Thirdly, if the mother was to care for S alone it is plain to me that S's needs would not be met and that S would suffer significant harm. The mother is not capable of meeting S’s needs and in my judgment within a relatively short period of time there would be two outcomes. Firstly, S would suffer harm and secondly her care arrangements would be disrupted because it would be necessary for the local authority to intervene and to place S in alternative care.
In relation to the mother’s contact with S the plan now put forward by LA 2 is that S will have family time with the mother fortnightly for 1 hour, to be supervised. LA1 has committed to supervising a 12-week family time intervention to help the father and paternal grandmother to facilitate family time in the future. A contact review meeting will be held at 10 weeks by LA 2 where matters such as the need for continued supervision and the ability of the father to supervise will be considered.
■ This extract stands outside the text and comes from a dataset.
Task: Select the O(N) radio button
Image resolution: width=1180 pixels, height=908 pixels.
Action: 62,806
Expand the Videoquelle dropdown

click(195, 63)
In my judgment this plan clearly meets S’s needs. She will be able to spend time with her mother but also needs to be protected from the mother’s inability at times to retain her focus on S and to refrain from volatile behaviour. I have reviewed the contact notes and agree with the guardian and Ms W that they do not indicate an improvement in the mother’s ability to care for S but are a continuation of the evidence from Z assessment unit and note the mother missed a number of sessions. I do not make a child arrangements order in relation to the mother spending time with S. The plan set out above should be noted in the recitals to the order but given it may change in the near future a defined order would not be appropriate.
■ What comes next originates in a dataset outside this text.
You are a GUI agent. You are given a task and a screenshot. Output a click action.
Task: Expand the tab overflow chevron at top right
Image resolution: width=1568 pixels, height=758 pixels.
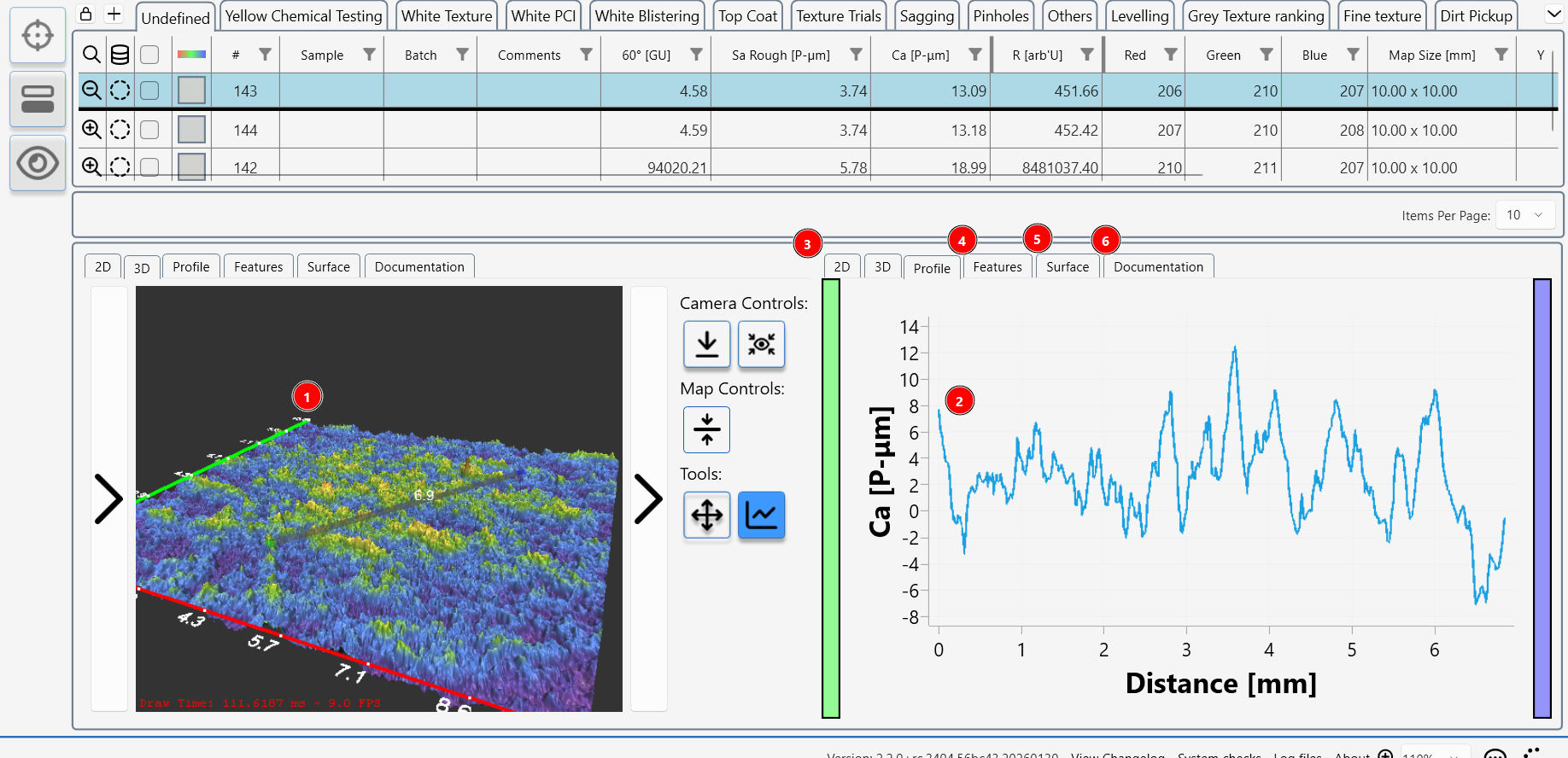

I am very much aware that my decision will lead to an interference in the family life that S and her mother would have otherwise enjoyed. This interference is necessary in the view of the assessment evidence available to the court and is a proportionate measure to support S’s family life with both her mother and her father.
CONCLUSIONS AND DECISIONS
Returning to the schedule of issues set out near the start of this judgment.
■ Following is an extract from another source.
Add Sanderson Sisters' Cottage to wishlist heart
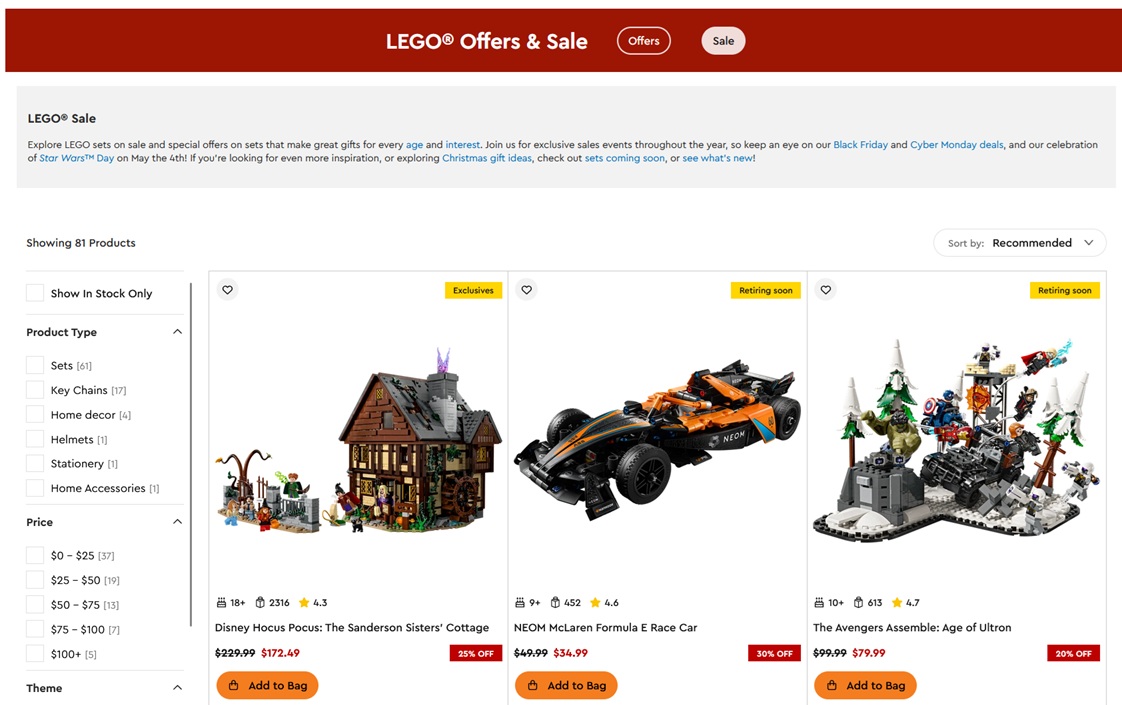228,290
Which of S’s parents are able to provide her with ‘good enough’ parenting for the rest of her minority?
Her father is capable with support, her mother is not.
Should the Court move S from the care of her father if it is concluded that both parents are able to parent her?
This is not relevant.
If S remains in her father’s care what on-going support is to be provided?
The support plan provided by LA 2 sets this out. I approve the plan.
If S is to live with her mother what level of support will be required?
There is no level of support that would allow the mother to care for S adequately.
Is the Court satisfied that the proposed supervision support plan produced by the LA 2 dated 10.10.24 (and updated on 14.10.24) meets the needs of the continued placement of the child with her father?
I am so satisfied.
Arrangements for family time between S and the parent (including their extended family members) with whom she does not live.
I endorse the plan of LA 2 referred to above.
Should a Supervision Order be for 6 months or 12 months duration?
I make a supervision order for 12 months. The duration of the order is agreed and in my judgment is proportionate and necessary.
Should the Court make a child arrangements order to confirm that S lives with her mother or father.
I make a child arrangements order that S should live with her father. It is necessary for it to be clear to both parents and any professionals working with the family who the primary carer is for S.
District Judge Francis Cassidy
17 October 2024 (in draft)
Finalised, 11 November 2024
Postscript. I am very grateful to all counsel for their assistance during this hearing and particularly in the process of anonymizing this judgment.